The money is intended to provide positive reinforcement in the form of material rewards for constructive behavior and the exercise of willpower. Authorities see this as a tool that could “rewire” the brains of addicts, making them more interested in material well-being rather than immediate highs.

No one believes that cash-for-clean-tests will solve all drug addiction problems. If it works on a significant percentage of people, allowing them to sober up and stay sober for as long as 24 weeks, that would be progress and would more than cover its costs by saving far more money on street crime and treatment.

And here’s another thought: If cash can help addicts, could it help the homeless? Many of them refuse to enter shelters because they want to be free of rules and are uninterested in counseling opportunities typically provided in temporary shelters such as hotels that are now being rented or purchased by cities and counties across the state.

But how about a no-strings-attached stipend for each week they spend seven nights in temporary shelter? Perhaps increase the rewards a little if they seek counseling and are seen to be taking treatment seriously.

If their friends who are still living on the streets see some of the unhoused getting food, shelter, and money, they may be motivated to accept a temporary hotel room of their own, even if it means controlling their behavior just enough to avoid being kicked out.

If this works and some of those involved move on to permanent housing or find work in today’s competitive labor market, it will cost far less than the hundreds of millions of dollars currently spent on hotels and other forms of temporary shelter.
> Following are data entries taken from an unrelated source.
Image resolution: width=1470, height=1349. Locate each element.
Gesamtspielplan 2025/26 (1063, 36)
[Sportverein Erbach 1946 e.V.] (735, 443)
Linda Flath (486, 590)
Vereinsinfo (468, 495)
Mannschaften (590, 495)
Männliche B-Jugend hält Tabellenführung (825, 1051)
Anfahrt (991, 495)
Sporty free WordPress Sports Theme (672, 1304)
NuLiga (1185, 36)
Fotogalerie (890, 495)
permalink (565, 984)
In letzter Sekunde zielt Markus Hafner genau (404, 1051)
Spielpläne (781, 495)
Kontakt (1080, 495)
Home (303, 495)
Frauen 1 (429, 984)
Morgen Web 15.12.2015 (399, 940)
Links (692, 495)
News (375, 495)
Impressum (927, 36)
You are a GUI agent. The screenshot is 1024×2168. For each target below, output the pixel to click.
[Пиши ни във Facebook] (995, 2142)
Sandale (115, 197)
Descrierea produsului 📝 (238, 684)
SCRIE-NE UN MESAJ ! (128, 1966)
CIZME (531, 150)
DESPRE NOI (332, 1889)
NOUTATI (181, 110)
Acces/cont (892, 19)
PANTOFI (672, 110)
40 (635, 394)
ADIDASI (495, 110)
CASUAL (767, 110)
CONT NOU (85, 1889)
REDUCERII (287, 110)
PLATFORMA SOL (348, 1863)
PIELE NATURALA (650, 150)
Furthermore, drug addiction and homelessness frequently involve the same people. Helping them solve one problem may lead to the solution of another. According to the peer-reviewed Journal of the American Medical Association, 80% of studies of cash rewards for quitting stimulants showed that they reduced drug use at least somewhat.

This may be the ultimate test of Coolidge’s observation about America. If money can’t dry up a large number of drug addicts and move a large number of homeless people into shelters, it’s difficult to see what else can.